▶ _Okunacak metin_
1. Hukuk Dairesi 2016/16536 E. , 2020/1510 K.
"İçtihat Metni"MAHKEMESİ : ASLİYE HUKUK MAHKEMESİ
DAVA TÜRÜ : TENKİS
Taraflar arasında görülen tenkis davası sonunda, yerel mahkemece davanın reddine ilişkin olarak verilen karar davacı vekili tarafından yasal süre içerisinde temyiz edilmiş olmakla dosya incelendi, Tetkik Hakimi ..."nin raporu okundu, açıklamaları dinlendi, gereği görüşülüp düşünüldü;
-KARAR-
Dava, tenkis isteğine ilişkindir.
Davacı, mirasbırakan annesi ...’nun ... 3. Noterliğinin 15.06.2012 tarihli 8992 yevmiye numaralı vasiyetnamesi ile tüm malvarlığını 2. eşinden olma çocukları olan davalılara vasiyet ettiğini, saklı payına tecavüz edildiğini ileri sürerek tenkis istemiştir.
Davalılar, ... 8. Asliye Hukuk Mahkemesinin 2015/272 Esas sayılı dosyasında görülen ve karara bağlanan vasiyetnamenin iptali davasının aynı zamanda tenkis istemini de kapsadığını, kaldı ki davacının aile hukukundan doğan yükümlülüklerini yerine getirmemesi nedeniyle tenkis isteğinde bulunamayacağını belirtip davanın usulden ve esastan reddini savunmuşlardır.

▶ _Sağlanan materyal_

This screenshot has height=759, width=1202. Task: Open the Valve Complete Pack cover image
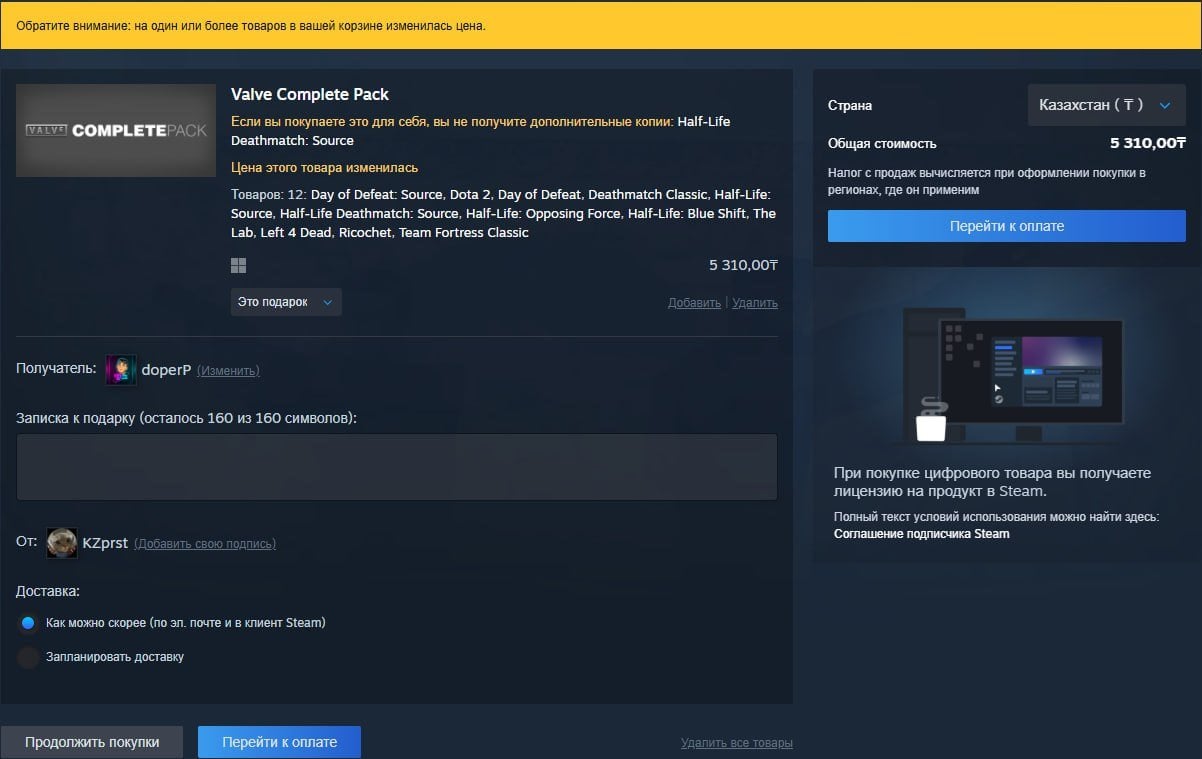115,130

▶ _Yapılacak görevler_
• 1. Karar metnine dayanarak aşağıdaki soruları yanıtlayın.
(a) Yerel mahkeme davada nasıl bir karar vermiştir?
(b) Davacının dayandığı vasiyetname hangi tarihli ve hangi yevmiye numaralıdır?
(c) Davalıların sözünü ettiği vasiyetnamenin iptali davası hangi esas sayılı dosyada görülmüştür?
• 2. Karar metninde eğik çizgiyle yazılmış dosya numaralarının tamamını, metinde geçtikleri biçimiyle listeleyin.
• 3. Karar metninde "Davacı, mirasbırakan annesi" ifadesini içeren sözlerle açılıp "esastan reddini savunmuşlardır." ile kapanan bölümü kelimesi kelimesine aktarın.

▶ _Sıralı yanıtlar_
• 1.
(a) Davanın reddine karar vermiştir.
(b) 15.06.2012 tarihli ve 8992 yevmiye numaralıdır.
(c) 2015/272 Esas sayılı dosyada görülmüştür.

• 2.
2016/16536 E.
2020/1510 K.
2015/272 Esas

• 3.
Davacı, mirasbırakan annesi ...’nun ... 3. Noterliğinin 15.06.2012 tarihli 8992 yevmiye numaralı vasiyetnamesi ile tüm malvarlığını 2. eşinden olma çocukları olan davalılara vasiyet ettiğini, saklı payına tecavüz edildiğini ileri sürerek tenkis istemiştir.
Davalılar, ... 8. Asliye Hukuk Mahkemesinin 2015/272 Esas sayılı dosyasında görülen ve karara bağlanan vasiyetnamenin iptali davasının aynı zamanda tenkis istemini de kapsadığını, kaldı ki davacının aile hukukundan doğan yükümlülüklerini yerine getirmemesi nedeniyle tenkis isteğinde bulunamayacağını belirtip davanın usulden ve esastan reddini savunmuşlardır.